### Brief
Reproduce, with no alteration, the span of lines that begins at the line containing "Chicken Breast At 300 How Long? (33, 2532)" and ends at the last line of the records, both ends included, and nothing else.

##### Records

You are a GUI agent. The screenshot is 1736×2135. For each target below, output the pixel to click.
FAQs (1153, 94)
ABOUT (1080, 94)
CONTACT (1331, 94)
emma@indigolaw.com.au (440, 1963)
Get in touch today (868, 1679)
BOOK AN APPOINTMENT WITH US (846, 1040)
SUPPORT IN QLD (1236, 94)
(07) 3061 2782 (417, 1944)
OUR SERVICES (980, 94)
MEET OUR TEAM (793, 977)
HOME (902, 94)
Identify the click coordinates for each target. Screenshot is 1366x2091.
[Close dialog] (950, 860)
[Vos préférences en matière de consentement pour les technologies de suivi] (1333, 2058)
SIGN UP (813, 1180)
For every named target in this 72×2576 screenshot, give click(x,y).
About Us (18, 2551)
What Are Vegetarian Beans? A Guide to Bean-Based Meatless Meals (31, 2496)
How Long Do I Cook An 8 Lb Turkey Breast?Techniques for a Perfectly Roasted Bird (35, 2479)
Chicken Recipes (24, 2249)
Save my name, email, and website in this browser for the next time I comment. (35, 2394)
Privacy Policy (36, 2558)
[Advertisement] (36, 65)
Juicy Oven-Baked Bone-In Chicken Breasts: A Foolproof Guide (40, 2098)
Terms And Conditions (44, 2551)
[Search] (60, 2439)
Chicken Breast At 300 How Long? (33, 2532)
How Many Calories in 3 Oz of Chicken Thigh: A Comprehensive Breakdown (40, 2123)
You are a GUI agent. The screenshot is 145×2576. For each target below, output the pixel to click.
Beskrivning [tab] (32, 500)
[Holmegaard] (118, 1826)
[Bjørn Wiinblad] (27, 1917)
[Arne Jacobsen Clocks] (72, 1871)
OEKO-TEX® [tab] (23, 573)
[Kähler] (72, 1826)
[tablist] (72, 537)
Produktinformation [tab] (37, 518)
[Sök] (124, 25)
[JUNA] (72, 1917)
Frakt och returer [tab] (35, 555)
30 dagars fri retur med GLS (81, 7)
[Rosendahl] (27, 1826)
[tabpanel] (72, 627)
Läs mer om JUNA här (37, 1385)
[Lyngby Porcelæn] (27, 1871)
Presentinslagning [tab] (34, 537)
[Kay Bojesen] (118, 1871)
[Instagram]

##########

### Response below
Chicken Breast At 300 How Long? (33, 2532)
How Many Calories in 3 Oz of Chicken Thigh: A Comprehensive Breakdown (40, 2123)
You are a GUI agent. The screenshot is 145×2576. For each target below, output the pixel to click.
Beskrivning [tab] (32, 500)
[Holmegaard] (118, 1826)
[Bjørn Wiinblad] (27, 1917)
[Arne Jacobsen Clocks] (72, 1871)
OEKO-TEX® [tab] (23, 573)
[Kähler] (72, 1826)
[tablist] (72, 537)
Produktinformation [tab] (37, 518)
[Sök] (124, 25)
[JUNA] (72, 1917)
Frakt och returer [tab] (35, 555)
30 dagars fri retur med GLS (81, 7)
[Rosendahl] (27, 1826)
[tabpanel] (72, 627)
Läs mer om JUNA här (37, 1385)
[Lyngby Porcelæn] (27, 1871)
Presentinslagning [tab] (34, 537)
[Kay Bojesen] (118, 1871)
[Instagram]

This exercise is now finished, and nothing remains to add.